**Your goal**
The response should be an exact copy of the records, with the pictures removed.

(Dataset entries)
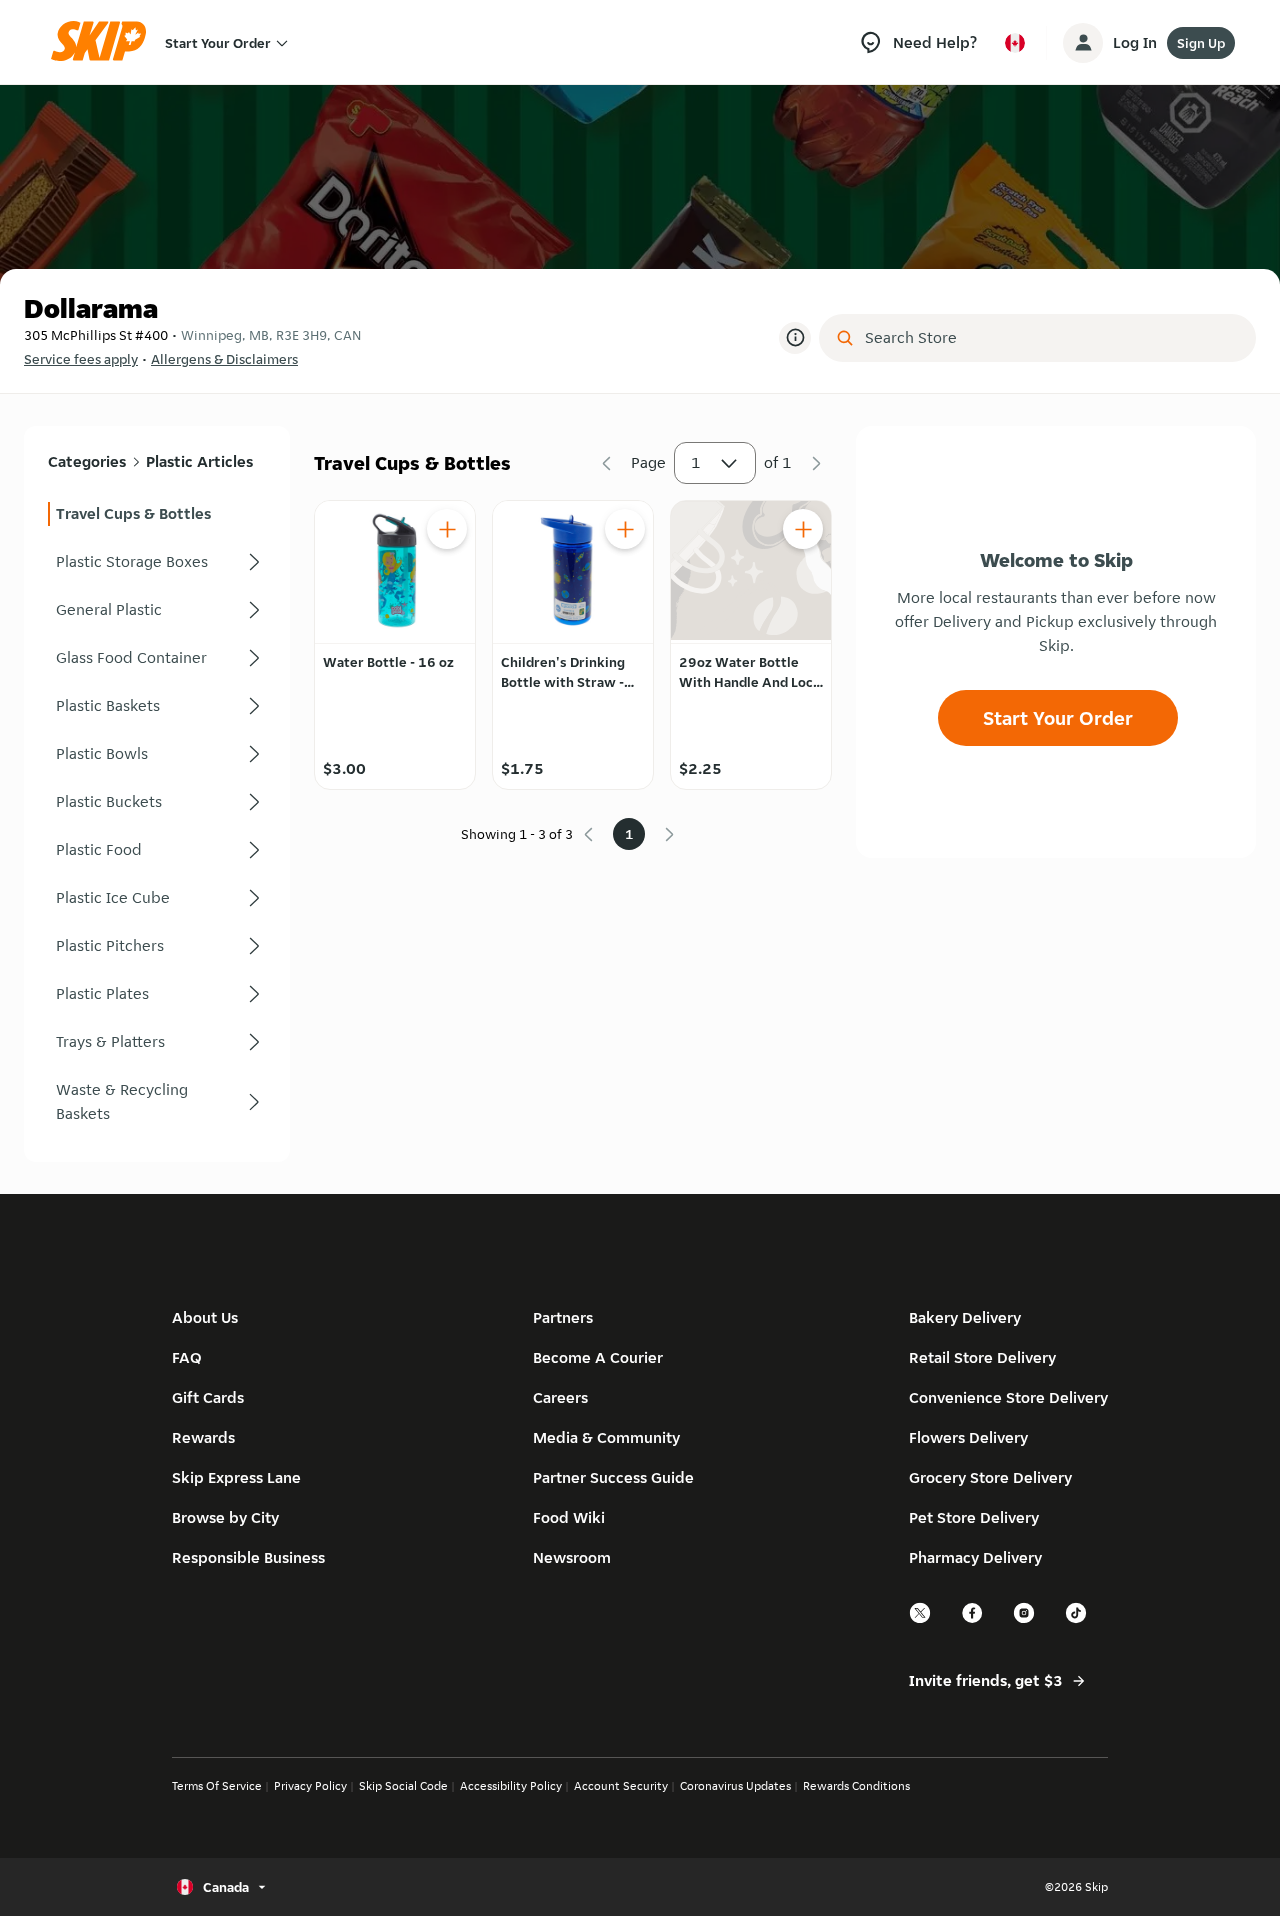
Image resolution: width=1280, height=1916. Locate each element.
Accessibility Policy (511, 1785)
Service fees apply (81, 359)
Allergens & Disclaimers (224, 359)
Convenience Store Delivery (1008, 1397)
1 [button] (696, 462)
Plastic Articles (199, 461)
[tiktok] (1077, 1620)
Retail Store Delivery (982, 1357)
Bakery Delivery (965, 1317)
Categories (87, 461)
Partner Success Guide (613, 1477)
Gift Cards (208, 1397)
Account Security (621, 1785)
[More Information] (795, 338)
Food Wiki (569, 1517)
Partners (563, 1317)
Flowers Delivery (968, 1437)
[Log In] (1083, 43)
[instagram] (1025, 1620)
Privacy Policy (310, 1785)
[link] (157, 514)
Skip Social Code (403, 1785)
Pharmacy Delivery (975, 1557)
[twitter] (921, 1620)
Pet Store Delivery (974, 1517)
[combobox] (1051, 338)
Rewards (203, 1437)
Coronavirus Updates (735, 1785)
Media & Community (606, 1437)
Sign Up (1201, 43)
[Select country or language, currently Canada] (1015, 43)
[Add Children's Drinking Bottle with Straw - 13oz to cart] (625, 529)
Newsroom (572, 1557)
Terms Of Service (217, 1785)
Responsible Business (248, 1557)
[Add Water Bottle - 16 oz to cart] (447, 529)
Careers (560, 1397)
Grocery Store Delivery (990, 1477)
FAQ (187, 1357)
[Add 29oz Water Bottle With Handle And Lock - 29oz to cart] (803, 529)
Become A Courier (598, 1357)
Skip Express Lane (236, 1477)
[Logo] (105, 42)
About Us (205, 1317)
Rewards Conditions (856, 1785)
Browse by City (225, 1517)
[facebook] (973, 1620)
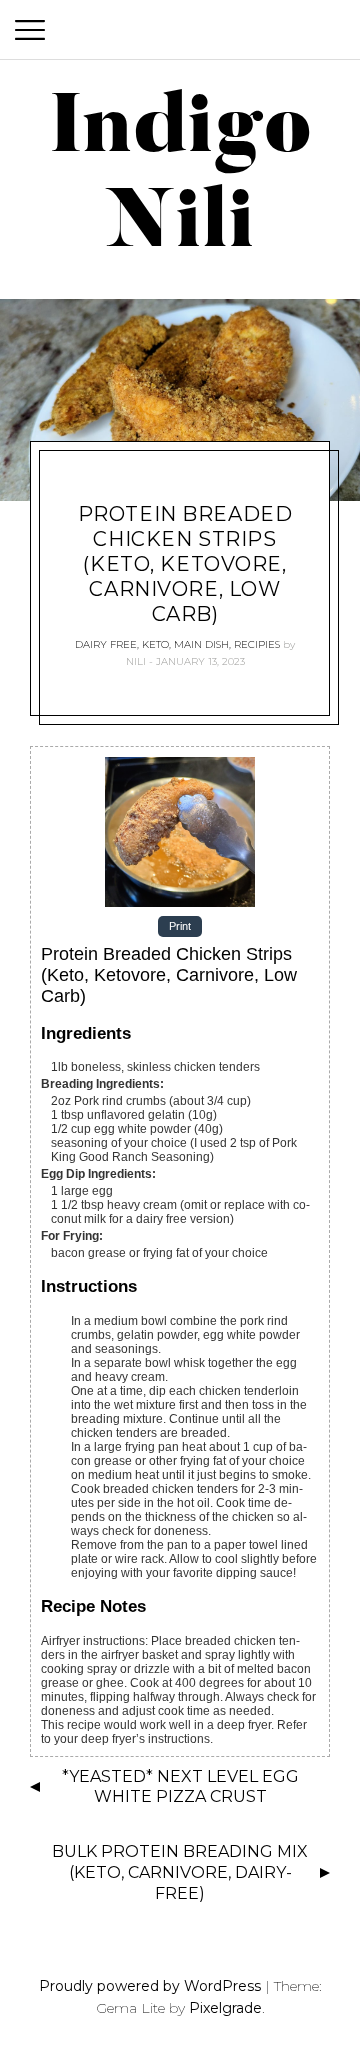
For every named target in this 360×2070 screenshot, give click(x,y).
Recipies (257, 644)
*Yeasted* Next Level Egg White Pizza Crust (180, 1787)
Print (180, 927)
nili (136, 661)
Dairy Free (106, 644)
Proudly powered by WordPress (150, 1986)
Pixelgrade (225, 2008)
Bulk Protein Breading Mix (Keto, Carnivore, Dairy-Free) (180, 1872)
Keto (155, 644)
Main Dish (201, 644)
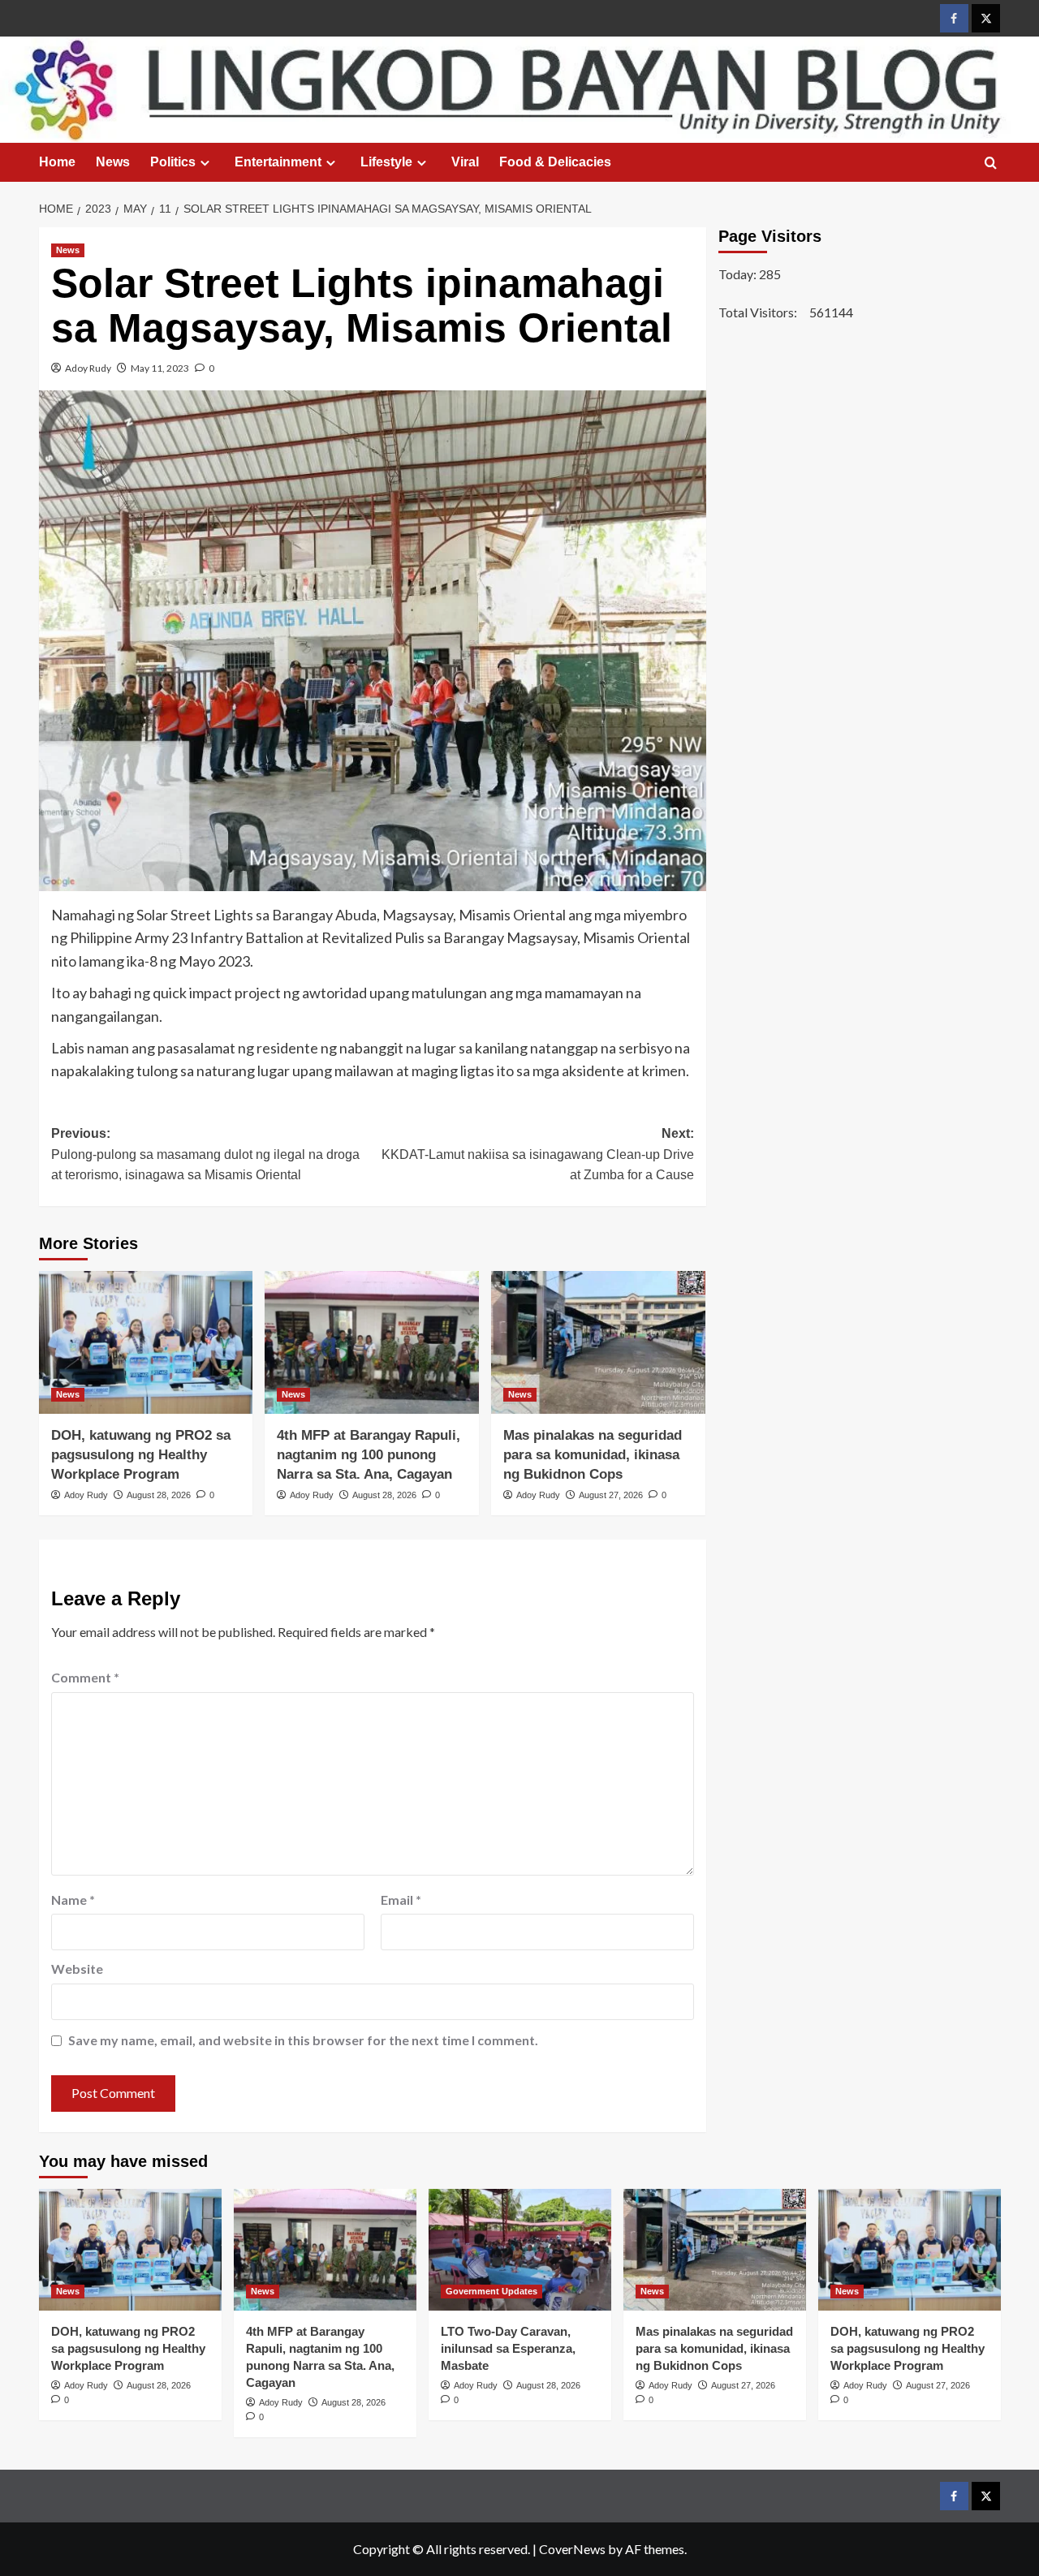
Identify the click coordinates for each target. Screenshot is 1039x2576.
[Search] (991, 163)
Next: (538, 1154)
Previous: (205, 1154)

**Response area**
Image resolution: width=1280, height=1916. Locate each element.
Accessibility Policy (511, 1785)
Service fees apply (81, 359)
Allergens & Disclaimers (224, 359)
Convenience Store Delivery (1008, 1397)
1 [button] (696, 462)
Plastic Articles (199, 461)
[tiktok] (1077, 1620)
Retail Store Delivery (982, 1357)
Bakery Delivery (965, 1317)
Categories (87, 461)
Partner Success Guide (613, 1477)
Gift Cards (208, 1397)
Account Security (621, 1785)
[More Information] (795, 338)
Food Wiki (569, 1517)
Partners (563, 1317)
Flowers Delivery (968, 1437)
[Log In] (1083, 43)
[instagram] (1025, 1620)
Privacy Policy (310, 1785)
[link] (157, 514)
Skip Social Code (403, 1785)
Pharmacy Delivery (975, 1557)
[twitter] (921, 1620)
Pet Store Delivery (974, 1517)
[combobox] (1051, 338)
Rewards (203, 1437)
Coronavirus Updates (735, 1785)
Media & Community (606, 1437)
Sign Up (1201, 43)
[Select country or language, currently Canada] (1015, 43)
[Add Children's Drinking Bottle with Straw - 13oz to cart] (625, 529)
Newsroom (572, 1557)
Terms Of Service (217, 1785)
Responsible Business (248, 1557)
[Add Water Bottle - 16 oz to cart] (447, 529)
Careers (560, 1397)
Grocery Store Delivery (990, 1477)
FAQ (187, 1357)
[Add 29oz Water Bottle With Handle And Lock - 29oz to cart] (803, 529)
Become A Courier (598, 1357)
Skip Express Lane (236, 1477)
[Logo] (105, 42)
About Us (205, 1317)
Rewards Conditions (856, 1785)
Browse by City (225, 1517)
[facebook] (973, 1620)
For every named target in this 360×2070 screenshot, give click(x,y).
Recipies (257, 644)
*Yeasted* Next Level Egg White Pizza Crust (180, 1787)
Print (180, 927)
nili (136, 661)
Dairy Free (106, 644)
Proudly powered by WordPress (150, 1986)
Pixelgrade (225, 2008)
Bulk Protein Breading Mix (Keto, Carnivore, Dairy-Free) (180, 1872)
Keto (155, 644)
Main Dish (201, 644)
Identify the click coordinates for each target. Screenshot is 1039x2576.
[Search] (991, 163)
Next: (538, 1154)
Previous: (205, 1154)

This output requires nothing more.